* [Problem to solve]:
Could you render the data from the line containing "Image resolution: width=339" through the line containing "Action: pos(28,115)", both ends included, as a JSON list of strings with one string per line and blank lines omitted?

------------

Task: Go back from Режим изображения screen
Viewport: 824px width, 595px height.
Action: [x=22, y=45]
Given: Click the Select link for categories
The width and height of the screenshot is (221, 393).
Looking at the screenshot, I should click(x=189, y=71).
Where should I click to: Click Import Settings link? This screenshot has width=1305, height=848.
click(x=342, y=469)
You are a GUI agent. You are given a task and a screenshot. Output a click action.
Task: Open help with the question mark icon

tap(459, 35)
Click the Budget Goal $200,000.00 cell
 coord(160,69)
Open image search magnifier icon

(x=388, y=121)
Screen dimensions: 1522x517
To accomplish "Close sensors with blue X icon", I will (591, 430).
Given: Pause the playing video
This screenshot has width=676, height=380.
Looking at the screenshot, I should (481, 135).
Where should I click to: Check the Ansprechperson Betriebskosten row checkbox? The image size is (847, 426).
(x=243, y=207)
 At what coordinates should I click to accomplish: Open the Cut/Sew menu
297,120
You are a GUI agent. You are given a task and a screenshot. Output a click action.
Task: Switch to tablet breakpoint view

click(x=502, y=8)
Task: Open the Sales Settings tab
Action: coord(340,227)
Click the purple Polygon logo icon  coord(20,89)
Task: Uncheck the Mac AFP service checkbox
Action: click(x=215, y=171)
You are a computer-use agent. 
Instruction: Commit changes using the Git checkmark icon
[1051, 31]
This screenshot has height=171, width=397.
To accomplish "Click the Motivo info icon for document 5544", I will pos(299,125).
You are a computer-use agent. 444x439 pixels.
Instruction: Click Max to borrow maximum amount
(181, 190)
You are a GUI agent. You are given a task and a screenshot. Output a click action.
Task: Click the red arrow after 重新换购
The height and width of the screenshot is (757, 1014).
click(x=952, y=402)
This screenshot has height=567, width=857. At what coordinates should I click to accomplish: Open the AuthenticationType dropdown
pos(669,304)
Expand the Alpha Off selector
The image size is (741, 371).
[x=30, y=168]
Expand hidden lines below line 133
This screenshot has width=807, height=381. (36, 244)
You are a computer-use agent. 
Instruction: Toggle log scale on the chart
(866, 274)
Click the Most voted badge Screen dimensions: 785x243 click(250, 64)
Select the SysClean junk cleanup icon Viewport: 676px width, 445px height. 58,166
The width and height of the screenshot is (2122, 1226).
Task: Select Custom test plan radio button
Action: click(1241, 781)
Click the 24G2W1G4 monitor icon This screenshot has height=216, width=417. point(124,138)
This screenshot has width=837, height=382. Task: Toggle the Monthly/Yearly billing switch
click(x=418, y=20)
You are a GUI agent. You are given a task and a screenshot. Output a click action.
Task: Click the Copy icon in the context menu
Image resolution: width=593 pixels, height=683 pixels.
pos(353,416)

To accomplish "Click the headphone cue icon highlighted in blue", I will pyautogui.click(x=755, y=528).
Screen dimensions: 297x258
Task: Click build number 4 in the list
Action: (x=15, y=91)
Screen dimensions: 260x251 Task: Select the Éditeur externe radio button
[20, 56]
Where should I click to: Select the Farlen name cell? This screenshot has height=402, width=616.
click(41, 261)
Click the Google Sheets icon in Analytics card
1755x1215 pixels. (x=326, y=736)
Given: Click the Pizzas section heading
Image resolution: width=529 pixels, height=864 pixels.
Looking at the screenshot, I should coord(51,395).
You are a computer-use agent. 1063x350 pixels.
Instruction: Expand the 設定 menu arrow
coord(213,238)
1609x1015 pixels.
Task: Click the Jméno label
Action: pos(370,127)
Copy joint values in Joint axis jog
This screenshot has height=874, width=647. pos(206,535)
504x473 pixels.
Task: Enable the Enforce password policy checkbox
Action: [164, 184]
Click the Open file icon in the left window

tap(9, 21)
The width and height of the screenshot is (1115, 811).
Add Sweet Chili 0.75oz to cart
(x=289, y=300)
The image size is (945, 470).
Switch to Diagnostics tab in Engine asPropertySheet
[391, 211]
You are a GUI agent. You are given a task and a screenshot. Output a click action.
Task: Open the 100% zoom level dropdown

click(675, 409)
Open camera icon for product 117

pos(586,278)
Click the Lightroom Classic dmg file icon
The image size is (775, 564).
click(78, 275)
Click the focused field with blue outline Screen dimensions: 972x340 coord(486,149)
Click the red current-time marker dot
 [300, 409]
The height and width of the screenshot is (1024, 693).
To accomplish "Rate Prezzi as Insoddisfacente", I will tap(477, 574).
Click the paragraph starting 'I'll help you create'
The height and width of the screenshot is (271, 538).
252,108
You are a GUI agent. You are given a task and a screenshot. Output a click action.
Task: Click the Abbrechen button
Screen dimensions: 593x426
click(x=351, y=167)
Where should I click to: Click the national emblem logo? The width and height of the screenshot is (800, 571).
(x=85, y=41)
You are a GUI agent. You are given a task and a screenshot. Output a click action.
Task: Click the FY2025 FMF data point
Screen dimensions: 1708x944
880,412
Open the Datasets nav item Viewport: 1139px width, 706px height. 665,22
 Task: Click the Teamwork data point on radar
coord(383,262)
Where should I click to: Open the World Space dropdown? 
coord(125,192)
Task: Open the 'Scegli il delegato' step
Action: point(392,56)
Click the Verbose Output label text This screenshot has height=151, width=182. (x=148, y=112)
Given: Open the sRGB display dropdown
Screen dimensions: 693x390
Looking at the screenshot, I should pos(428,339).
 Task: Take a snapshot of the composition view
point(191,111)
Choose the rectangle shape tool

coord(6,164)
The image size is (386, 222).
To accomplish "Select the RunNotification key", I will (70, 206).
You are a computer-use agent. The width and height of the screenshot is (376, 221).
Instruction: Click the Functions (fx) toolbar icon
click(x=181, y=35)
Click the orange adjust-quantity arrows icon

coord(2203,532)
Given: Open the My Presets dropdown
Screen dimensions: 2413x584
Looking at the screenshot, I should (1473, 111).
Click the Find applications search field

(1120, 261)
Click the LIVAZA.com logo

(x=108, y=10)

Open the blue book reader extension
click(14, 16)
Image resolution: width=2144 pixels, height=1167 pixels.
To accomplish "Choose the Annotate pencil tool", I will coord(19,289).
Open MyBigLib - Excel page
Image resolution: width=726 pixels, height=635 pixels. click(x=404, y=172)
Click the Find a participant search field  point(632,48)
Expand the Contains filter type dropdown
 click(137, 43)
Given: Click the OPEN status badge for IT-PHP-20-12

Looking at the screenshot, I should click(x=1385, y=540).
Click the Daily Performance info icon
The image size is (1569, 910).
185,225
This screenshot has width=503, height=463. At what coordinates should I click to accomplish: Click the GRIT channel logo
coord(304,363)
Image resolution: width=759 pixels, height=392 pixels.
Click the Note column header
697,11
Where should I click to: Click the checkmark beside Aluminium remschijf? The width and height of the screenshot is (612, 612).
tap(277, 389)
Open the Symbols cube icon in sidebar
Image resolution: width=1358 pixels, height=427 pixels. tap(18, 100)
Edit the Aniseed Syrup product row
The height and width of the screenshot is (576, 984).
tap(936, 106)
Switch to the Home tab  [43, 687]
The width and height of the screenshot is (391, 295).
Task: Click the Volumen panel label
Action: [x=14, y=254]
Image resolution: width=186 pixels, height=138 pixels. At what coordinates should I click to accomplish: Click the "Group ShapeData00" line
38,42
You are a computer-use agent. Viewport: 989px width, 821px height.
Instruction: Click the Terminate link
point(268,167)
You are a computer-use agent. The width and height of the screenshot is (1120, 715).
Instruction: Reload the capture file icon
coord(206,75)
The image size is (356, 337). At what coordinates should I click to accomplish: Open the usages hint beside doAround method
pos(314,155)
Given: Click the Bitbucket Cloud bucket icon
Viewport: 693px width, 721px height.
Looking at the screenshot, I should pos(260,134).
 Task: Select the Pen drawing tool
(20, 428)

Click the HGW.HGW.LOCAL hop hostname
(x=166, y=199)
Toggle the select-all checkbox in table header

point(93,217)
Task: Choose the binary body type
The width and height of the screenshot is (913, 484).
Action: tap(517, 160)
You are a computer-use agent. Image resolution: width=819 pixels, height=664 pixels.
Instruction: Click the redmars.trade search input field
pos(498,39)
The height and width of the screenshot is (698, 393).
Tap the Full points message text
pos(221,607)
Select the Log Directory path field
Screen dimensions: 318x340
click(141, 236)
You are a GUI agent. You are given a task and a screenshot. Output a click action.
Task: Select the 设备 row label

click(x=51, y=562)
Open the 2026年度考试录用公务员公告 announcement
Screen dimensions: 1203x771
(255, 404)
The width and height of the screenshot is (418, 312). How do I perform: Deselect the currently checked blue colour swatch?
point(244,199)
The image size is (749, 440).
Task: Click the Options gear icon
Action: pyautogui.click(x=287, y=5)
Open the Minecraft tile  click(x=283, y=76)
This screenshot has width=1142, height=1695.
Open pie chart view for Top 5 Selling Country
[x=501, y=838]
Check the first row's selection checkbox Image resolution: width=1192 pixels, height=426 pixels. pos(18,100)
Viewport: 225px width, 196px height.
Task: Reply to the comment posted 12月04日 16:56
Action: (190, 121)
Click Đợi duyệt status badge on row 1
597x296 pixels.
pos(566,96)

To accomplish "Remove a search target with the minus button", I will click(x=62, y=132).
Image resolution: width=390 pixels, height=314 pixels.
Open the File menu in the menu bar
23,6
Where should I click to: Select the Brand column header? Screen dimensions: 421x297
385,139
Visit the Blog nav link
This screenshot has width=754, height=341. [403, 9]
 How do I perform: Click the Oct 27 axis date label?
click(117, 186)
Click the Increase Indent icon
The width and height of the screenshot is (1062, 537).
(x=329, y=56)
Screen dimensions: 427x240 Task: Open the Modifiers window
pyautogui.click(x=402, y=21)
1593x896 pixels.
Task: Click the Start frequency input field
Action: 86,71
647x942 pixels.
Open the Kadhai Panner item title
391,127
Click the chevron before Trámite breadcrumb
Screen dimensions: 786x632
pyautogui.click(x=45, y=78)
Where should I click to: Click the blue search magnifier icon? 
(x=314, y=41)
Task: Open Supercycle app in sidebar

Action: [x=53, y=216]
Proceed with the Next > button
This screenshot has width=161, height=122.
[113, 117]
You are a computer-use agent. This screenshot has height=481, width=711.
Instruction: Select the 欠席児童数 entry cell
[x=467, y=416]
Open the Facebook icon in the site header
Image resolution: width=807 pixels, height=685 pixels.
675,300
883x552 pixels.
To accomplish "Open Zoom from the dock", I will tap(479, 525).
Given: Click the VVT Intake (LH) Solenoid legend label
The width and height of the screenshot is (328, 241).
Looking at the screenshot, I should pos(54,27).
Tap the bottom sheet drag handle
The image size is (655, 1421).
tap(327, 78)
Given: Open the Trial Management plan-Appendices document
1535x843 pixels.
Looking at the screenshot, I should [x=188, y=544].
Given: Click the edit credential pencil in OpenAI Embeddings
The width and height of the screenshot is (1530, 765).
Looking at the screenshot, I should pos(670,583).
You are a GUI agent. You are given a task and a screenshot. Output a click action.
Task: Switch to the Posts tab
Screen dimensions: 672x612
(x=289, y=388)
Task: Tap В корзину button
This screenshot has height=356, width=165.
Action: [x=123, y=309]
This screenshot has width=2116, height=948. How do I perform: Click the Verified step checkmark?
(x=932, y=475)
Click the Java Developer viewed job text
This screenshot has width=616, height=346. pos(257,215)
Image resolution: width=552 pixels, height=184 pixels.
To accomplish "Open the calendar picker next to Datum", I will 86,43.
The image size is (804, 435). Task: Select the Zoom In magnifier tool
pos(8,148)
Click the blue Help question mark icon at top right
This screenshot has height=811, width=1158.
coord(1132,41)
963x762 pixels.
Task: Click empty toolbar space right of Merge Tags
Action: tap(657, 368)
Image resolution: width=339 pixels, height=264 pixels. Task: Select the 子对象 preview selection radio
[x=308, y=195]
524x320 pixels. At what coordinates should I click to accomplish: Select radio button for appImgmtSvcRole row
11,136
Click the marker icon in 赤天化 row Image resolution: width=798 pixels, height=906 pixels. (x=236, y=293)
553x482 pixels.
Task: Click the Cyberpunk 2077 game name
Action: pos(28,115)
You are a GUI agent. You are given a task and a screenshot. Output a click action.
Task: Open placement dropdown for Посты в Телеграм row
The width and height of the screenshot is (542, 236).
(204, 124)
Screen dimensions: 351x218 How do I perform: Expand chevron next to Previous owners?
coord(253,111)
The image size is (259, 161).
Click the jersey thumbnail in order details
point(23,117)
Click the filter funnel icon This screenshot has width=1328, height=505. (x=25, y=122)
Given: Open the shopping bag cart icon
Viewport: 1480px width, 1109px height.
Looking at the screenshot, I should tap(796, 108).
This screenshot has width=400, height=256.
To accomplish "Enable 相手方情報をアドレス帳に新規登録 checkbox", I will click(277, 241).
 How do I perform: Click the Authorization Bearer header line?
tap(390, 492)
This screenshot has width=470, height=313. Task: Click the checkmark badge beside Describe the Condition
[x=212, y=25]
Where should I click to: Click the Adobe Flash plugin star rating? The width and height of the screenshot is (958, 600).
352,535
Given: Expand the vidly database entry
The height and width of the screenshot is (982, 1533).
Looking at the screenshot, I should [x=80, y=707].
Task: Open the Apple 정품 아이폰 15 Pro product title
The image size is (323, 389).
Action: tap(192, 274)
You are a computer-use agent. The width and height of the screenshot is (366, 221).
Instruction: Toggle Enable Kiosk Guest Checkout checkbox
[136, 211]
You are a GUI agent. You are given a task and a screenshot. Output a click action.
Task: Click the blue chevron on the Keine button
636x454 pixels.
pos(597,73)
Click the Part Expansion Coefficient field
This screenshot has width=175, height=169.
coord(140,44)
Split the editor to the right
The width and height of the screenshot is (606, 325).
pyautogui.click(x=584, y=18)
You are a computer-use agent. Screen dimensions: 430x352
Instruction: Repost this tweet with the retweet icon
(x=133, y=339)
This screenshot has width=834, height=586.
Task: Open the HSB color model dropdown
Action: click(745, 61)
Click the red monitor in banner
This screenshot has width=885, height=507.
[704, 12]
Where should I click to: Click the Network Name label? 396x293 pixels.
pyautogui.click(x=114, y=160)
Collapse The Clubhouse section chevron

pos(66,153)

------------

* [Written reply]:
[
  "Image resolution: width=339 pixels, height=264 pixels. Task: Select the 子对象 preview selection radio",
  "[x=308, y=195]",
  "524x320 pixels. At what coordinates should I click to accomplish: Select radio button for appImgmtSvcRole row",
  "11,136",
  "Click the marker icon in 赤天化 row Image resolution: width=798 pixels, height=906 pixels. (x=236, y=293)",
  "553x482 pixels.",
  "Task: Click the Cyberpunk 2077 game name",
  "Action: pos(28,115)"
]